What is being asked
Output each entry exactly; skip nothing.

Data under study
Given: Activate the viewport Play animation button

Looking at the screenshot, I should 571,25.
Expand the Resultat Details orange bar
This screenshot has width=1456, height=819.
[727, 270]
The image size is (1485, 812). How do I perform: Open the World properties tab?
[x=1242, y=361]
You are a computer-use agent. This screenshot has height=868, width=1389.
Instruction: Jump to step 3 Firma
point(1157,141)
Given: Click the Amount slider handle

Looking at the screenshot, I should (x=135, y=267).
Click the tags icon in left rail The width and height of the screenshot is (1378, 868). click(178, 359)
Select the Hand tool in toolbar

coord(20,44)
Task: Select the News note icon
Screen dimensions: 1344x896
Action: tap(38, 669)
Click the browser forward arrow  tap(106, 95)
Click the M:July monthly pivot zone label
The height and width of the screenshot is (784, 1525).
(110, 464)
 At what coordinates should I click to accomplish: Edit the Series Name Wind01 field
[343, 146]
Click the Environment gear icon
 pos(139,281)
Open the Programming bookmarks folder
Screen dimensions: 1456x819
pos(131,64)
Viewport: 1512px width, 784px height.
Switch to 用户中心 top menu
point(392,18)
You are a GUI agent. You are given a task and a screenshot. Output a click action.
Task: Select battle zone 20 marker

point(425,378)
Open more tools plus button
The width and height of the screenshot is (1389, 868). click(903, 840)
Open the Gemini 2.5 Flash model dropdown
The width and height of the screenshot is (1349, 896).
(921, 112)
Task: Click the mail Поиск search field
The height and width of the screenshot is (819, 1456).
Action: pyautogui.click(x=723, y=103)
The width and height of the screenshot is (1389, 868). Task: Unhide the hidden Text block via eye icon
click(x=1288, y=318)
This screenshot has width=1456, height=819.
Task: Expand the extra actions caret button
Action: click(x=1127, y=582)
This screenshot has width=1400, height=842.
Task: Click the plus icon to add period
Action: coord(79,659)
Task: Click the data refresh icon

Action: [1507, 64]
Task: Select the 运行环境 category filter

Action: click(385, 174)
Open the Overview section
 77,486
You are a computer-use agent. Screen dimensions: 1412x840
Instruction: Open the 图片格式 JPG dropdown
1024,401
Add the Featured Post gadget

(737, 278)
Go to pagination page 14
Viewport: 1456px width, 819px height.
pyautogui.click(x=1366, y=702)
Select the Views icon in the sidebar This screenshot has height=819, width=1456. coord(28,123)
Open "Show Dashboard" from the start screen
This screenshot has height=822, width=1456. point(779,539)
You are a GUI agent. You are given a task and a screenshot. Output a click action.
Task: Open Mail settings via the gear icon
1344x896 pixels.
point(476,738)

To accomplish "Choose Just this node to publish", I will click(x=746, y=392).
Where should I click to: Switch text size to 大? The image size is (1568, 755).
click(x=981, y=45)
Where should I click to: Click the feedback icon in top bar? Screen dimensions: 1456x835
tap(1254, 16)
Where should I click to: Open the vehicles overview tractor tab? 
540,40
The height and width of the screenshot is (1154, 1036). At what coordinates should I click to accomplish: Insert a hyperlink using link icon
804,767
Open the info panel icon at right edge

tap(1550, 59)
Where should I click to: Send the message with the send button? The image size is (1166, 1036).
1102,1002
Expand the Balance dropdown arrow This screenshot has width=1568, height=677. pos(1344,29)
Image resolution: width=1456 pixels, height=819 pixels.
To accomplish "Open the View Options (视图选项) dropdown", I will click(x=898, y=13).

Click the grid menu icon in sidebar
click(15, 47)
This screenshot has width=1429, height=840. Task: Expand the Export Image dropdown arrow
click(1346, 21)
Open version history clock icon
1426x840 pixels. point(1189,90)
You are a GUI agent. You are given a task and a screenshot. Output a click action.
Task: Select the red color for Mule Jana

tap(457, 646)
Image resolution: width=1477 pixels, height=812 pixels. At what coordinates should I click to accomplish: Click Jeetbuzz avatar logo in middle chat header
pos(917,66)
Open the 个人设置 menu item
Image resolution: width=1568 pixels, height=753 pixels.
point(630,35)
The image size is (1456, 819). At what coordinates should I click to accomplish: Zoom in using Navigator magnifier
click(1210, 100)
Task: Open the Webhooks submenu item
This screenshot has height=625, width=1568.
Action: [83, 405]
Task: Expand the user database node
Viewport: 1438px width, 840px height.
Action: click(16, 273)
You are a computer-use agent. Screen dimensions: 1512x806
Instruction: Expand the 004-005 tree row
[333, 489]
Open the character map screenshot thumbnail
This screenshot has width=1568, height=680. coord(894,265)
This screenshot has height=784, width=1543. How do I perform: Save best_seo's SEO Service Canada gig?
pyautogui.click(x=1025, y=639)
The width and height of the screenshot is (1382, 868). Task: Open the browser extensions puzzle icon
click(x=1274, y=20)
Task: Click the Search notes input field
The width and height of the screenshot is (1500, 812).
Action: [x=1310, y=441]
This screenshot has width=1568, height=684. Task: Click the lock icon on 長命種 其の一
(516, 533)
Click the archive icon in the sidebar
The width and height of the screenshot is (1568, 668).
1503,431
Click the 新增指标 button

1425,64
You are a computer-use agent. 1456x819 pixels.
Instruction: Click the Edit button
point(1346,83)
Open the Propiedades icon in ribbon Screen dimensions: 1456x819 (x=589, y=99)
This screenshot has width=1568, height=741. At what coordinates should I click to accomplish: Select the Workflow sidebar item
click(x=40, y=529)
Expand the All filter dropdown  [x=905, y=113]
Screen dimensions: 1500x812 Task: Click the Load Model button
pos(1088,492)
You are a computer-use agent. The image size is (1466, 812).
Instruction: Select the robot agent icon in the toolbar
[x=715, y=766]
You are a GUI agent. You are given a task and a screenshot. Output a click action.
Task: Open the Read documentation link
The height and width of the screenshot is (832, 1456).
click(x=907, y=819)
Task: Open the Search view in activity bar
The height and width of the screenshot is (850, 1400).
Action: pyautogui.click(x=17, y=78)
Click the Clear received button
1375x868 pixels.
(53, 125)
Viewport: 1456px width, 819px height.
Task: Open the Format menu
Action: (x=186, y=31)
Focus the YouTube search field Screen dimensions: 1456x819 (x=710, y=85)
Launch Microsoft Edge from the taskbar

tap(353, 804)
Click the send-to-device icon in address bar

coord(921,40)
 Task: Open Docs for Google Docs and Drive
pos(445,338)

The completed task
Given: Activate the viewport Play animation button

Looking at the screenshot, I should 571,25.
Expand the Resultat Details orange bar
This screenshot has width=1456, height=819.
[727, 270]
The image size is (1485, 812). How do I perform: Open the World properties tab?
[x=1242, y=361]
You are a computer-use agent. This screenshot has height=868, width=1389.
Instruction: Jump to step 3 Firma
point(1157,141)
Given: Click the Amount slider handle

Looking at the screenshot, I should (x=135, y=267).
Click the tags icon in left rail The width and height of the screenshot is (1378, 868). click(178, 359)
Select the Hand tool in toolbar

coord(20,44)
Task: Select the News note icon
Screen dimensions: 1344x896
Action: tap(38, 669)
Click the browser forward arrow  tap(106, 95)
Click the M:July monthly pivot zone label
The height and width of the screenshot is (784, 1525).
(110, 464)
 At what coordinates should I click to accomplish: Edit the Series Name Wind01 field
[343, 146]
Click the Environment gear icon
 pos(139,281)
Open the Programming bookmarks folder
Screen dimensions: 1456x819
pos(131,64)
Viewport: 1512px width, 784px height.
Switch to 用户中心 top menu
point(392,18)
You are a GUI agent. You are given a task and a screenshot. Output a click action.
Task: Select battle zone 20 marker

point(425,378)
Open more tools plus button
The width and height of the screenshot is (1389, 868). click(903, 840)
Open the Gemini 2.5 Flash model dropdown
The width and height of the screenshot is (1349, 896).
(921, 112)
Task: Click the mail Поиск search field
The height and width of the screenshot is (819, 1456).
Action: pyautogui.click(x=723, y=103)
The width and height of the screenshot is (1389, 868). Task: Unhide the hidden Text block via eye icon
click(x=1288, y=318)
This screenshot has width=1456, height=819.
Task: Expand the extra actions caret button
Action: click(x=1127, y=582)
This screenshot has width=1400, height=842.
Task: Click the plus icon to add period
Action: coord(79,659)
Task: Click the data refresh icon

Action: [1507, 64]
Task: Select the 运行环境 category filter

Action: click(385, 174)
Open the Overview section
 77,486
You are a computer-use agent. Screen dimensions: 1412x840
Instruction: Open the 图片格式 JPG dropdown
1024,401
Add the Featured Post gadget

(737, 278)
Go to pagination page 14
Viewport: 1456px width, 819px height.
pyautogui.click(x=1366, y=702)
Select the Views icon in the sidebar This screenshot has height=819, width=1456. coord(28,123)
Open "Show Dashboard" from the start screen
This screenshot has height=822, width=1456. point(779,539)
You are a GUI agent. You are given a task and a screenshot. Output a click action.
Task: Open Mail settings via the gear icon
1344x896 pixels.
point(476,738)

To accomplish "Choose Just this node to publish", I will click(x=746, y=392).
Where should I click to: Switch text size to 大? The image size is (1568, 755).
click(x=981, y=45)
Where should I click to: Click the feedback icon in top bar? Screen dimensions: 1456x835
tap(1254, 16)
Where should I click to: Open the vehicles overview tractor tab? 
540,40
The height and width of the screenshot is (1154, 1036). At what coordinates should I click to accomplish: Insert a hyperlink using link icon
804,767
Open the info panel icon at right edge

tap(1550, 59)
Where should I click to: Send the message with the send button? The image size is (1166, 1036).
1102,1002
Expand the Balance dropdown arrow This screenshot has width=1568, height=677. pos(1344,29)
Image resolution: width=1456 pixels, height=819 pixels.
To accomplish "Open the View Options (视图选项) dropdown", I will click(x=898, y=13).

Click the grid menu icon in sidebar
click(15, 47)
This screenshot has width=1429, height=840. Task: Expand the Export Image dropdown arrow
click(1346, 21)
Open version history clock icon
1426x840 pixels. point(1189,90)
You are a GUI agent. You are given a task and a screenshot. Output a click action.
Task: Select the red color for Mule Jana

tap(457, 646)
Image resolution: width=1477 pixels, height=812 pixels. At what coordinates should I click to accomplish: Click Jeetbuzz avatar logo in middle chat header
pos(917,66)
Open the 个人设置 menu item
Image resolution: width=1568 pixels, height=753 pixels.
point(630,35)
The image size is (1456, 819). At what coordinates should I click to accomplish: Zoom in using Navigator magnifier
click(1210, 100)
Task: Open the Webhooks submenu item
This screenshot has height=625, width=1568.
Action: [83, 405]
Task: Expand the user database node
Viewport: 1438px width, 840px height.
Action: click(16, 273)
You are a computer-use agent. Screen dimensions: 1512x806
Instruction: Expand the 004-005 tree row
[333, 489]
Open the character map screenshot thumbnail
This screenshot has width=1568, height=680. coord(894,265)
This screenshot has height=784, width=1543. How do I perform: Save best_seo's SEO Service Canada gig?
pyautogui.click(x=1025, y=639)
The width and height of the screenshot is (1382, 868). Task: Open the browser extensions puzzle icon
click(x=1274, y=20)
Task: Click the Search notes input field
The width and height of the screenshot is (1500, 812).
Action: [x=1310, y=441]
This screenshot has width=1568, height=684. Task: Click the lock icon on 長命種 其の一
(516, 533)
Click the archive icon in the sidebar
The width and height of the screenshot is (1568, 668).
1503,431
Click the 新增指标 button

1425,64
You are a computer-use agent. 1456x819 pixels.
Instruction: Click the Edit button
point(1346,83)
Open the Propiedades icon in ribbon Screen dimensions: 1456x819 (x=589, y=99)
This screenshot has width=1568, height=741. At what coordinates should I click to accomplish: Select the Workflow sidebar item
click(x=40, y=529)
Expand the All filter dropdown  [x=905, y=113]
Screen dimensions: 1500x812 Task: Click the Load Model button
pos(1088,492)
You are a computer-use agent. The image size is (1466, 812).
Instruction: Select the robot agent icon in the toolbar
[x=715, y=766]
You are a GUI agent. You are given a task and a screenshot. Output a click action.
Task: Open the Read documentation link
The height and width of the screenshot is (832, 1456).
click(x=907, y=819)
Task: Open the Search view in activity bar
The height and width of the screenshot is (850, 1400).
Action: pyautogui.click(x=17, y=78)
Click the Clear received button
1375x868 pixels.
(53, 125)
Viewport: 1456px width, 819px height.
Task: Open the Format menu
Action: (x=186, y=31)
Focus the YouTube search field Screen dimensions: 1456x819 (x=710, y=85)
Launch Microsoft Edge from the taskbar

tap(353, 804)
Click the send-to-device icon in address bar

coord(921,40)
 Task: Open Docs for Google Docs and Drive
pos(445,338)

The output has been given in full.